Journalist Finnian Tim, who was released from jail after seven months, says the detainees wish to see schools reopen.
“We were pleading with our brothers to stop whatever thing they were doing, because what they were doing, like ghost towns, was not helping us in any way. We are pleading with them to instead stop. Schools can go on for me. My children have stayed home. I paid fees last year for close to 1,300,000 francs (about $2,000 US dollars) for all children I sponsor in school. It went like that, so why should I tell my children to stay home again?” he asked.
The government sent senior officials to the anglophone regions to convince parents to send their children to school. The Secretary of State in the Ministry of Industries, Mines and Technological Development, Fuh Calistus Gentry, visited northwestern Cameroon.

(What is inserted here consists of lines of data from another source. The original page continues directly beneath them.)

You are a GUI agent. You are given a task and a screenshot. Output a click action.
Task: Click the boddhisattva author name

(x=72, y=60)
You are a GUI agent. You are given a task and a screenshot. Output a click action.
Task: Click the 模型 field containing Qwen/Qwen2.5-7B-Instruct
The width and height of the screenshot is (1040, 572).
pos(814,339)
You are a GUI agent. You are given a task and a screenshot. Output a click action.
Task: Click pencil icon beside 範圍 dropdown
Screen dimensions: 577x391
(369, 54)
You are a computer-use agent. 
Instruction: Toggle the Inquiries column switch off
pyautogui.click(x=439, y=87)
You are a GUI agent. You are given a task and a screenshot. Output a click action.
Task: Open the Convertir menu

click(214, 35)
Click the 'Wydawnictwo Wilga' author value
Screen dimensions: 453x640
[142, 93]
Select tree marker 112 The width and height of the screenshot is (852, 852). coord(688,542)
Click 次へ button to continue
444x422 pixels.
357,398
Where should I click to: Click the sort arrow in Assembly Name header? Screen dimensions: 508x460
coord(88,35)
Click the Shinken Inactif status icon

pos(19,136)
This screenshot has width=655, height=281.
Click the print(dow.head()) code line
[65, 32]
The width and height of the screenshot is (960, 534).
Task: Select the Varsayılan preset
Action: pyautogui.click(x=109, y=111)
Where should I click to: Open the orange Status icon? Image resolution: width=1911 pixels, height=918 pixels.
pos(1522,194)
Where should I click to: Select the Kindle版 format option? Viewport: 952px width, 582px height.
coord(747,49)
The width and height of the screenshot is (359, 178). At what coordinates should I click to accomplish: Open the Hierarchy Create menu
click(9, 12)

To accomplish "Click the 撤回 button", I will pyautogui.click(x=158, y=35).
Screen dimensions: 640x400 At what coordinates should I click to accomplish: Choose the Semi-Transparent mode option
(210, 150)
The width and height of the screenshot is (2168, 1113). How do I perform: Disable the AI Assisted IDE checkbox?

“The state can not sit and fold its hands and see people being prevented from going to school, such a state becomes an irresponsible state in the eyes of the world community,” Gentry said. “If you prevent someone from going to school, it can not be accepted.”
President Biya has announced reforms in response to the strike, like a new common law division at the Supreme Court, the creation of English departments at the country’s school of magistracy and the appointment of the first anglophone to head the judicial bench of the Supreme Court. But he has said that he will engage in no dialogue that threatens national unity.